Проще будет хоронить, мысленно хмыкнул Гныщевич.

– Спокойно, – сказал он вслух, – нет никаких причин для паники. Охрана Петерберга, взять террориста.

Он сам плохо понимал, как успел оказаться у микрофона, но голос его произвёл должный эффект: замершие во всеобщем оцепенении солдаты сорвались с мест, а толпа захлебнулась воплем, и те, кто боялся шевельнуться, ринулись с площади прочь. Люди, оказавшиеся к террористу вплотную, истерически пытались отскочить и натыкались на других, бестолково падая на землю. Террорист же по-прежнему не опускал руки и не сводил с трибуны глаз.

– Господа, что происходит? – с бессмысленной вежливостью потянулся к рукаву Гныщевича граф. Гныщевич не видел, но буквально-таки чувствовал телом, как присевший у него за спиной на корточки Плеть прижимает Веню к доскам, чтобы спрятать от сторонних глаз уродливую агонию.

– Граф, вам лучше уйти, – вполголоса попросил Плеть.

Террорист был непривычно острижен и небрит, но не узнать его у Гныщевича бы не вышло. Он смотрел в светло-серые глаза графа Метелина и в чёрное, чёрное, noire дуло его револьвера, всё ещё направленное на трибуну.

Истерично мечущаяся толпа не позволяла солдатам добраться до стрелявшего.

Откуда Метелин взялся в Петерберге?

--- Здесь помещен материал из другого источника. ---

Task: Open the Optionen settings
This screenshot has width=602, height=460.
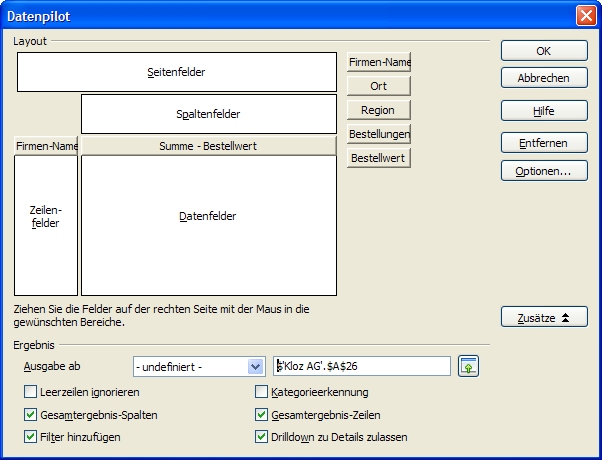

Откуда он взял револьвер?

– Как я уже сказал, – твёрдо повторил Гныщевич, – причин для паники нет. Этот человек никому более не причинит вреда. Мне известно имя террориста – это граф Александр Метелин-младший, солдат Резервной Армии, сосланный туда за нарушение Пакта о неагрессии. Очевидно, он вернулся в Петерберг, чтобы шпионить и действовать в интересах противника. Взять его!

Наверное, «младший» был всё же перегибом. Лицо Метелина исказилось искренним ужасом, и чёрное-чёрное дуло его револьвера пошло ходуном. Добровольная таврская дружина расценила последний безадресный приказ как обращённый и к ним тоже. Тавры пробивались через росскую толпу куда успешнее обычных солдат. Тавры знали, что такое дисциплина, да и шарахались от них столь же охотно, как от самого террориста.

Хорошо, что Гныщевич оказался у микрофона. Других тавры бы не послушались.

– Граф Метелин, – Гныщевич сам удивлялся уверенности своего голоса, – я предлагаю вам добровольно сложить оружие и передать себя в руки петербержского правосудия. Вы замаскировались, но я вижу, – наугад соврал он, – что ваша шинель принадлежит Резервной Армии. Доказать вашу причастность к стану противника и ваши мотивации не составит труда.

Метелин просто смотрел – леший его дери, он просто смотрел. Метелин, сволочь ты эдакая, зачем это было нужно? И почему, pourquoi ты не стреляешь второй раз, пока у тебя есть шанс?

– Господин Гныщевич, я не понимаю, – прохныкал граф Набедренных. До трибуны наконец-то дотолкались мальчик Приблев и За’Бэй. Первый кинулся к Вене (Гныщевич не мог позволить себе обернуться, осмотреться), второй ухватил графа за узкие плечи и попытался его увести, что-то приговаривая, но граф будто врос в доски.

– Граф Метелин, ваше преступление против дела революции засвидетельствовано всеми жителями Петерберга. Сдавайтесь добровольно. Вам некуда бежать.

Метелин и не бежал, но звуки гныщевичевского голоса успокаивали толпу. Вы в безопасности. Всё под контролем. Всё под контролем.

Метелин не бежал. Он смотрел так, будто выстрел достался не Вене, а ему самому.

Говорят, старый друг лучше новых двух. Quelle absurdité. Дружба ведь не вино, чтобы становиться лучше потому только, что успело пройти время. Если уж на то пошло, верно обратное. С течением дней мы меняемся, дороги наши расходятся. Мы теряем то общее, что у нас было, и находим себя в иных сферах. По ушедшим не плачут. Когда тавры проложили-таки солдатам дорогу к Метелину, когда те выбили у него из рук револьвер и грубо оные руки заломили, Гныщевич выдохнул с облегчением.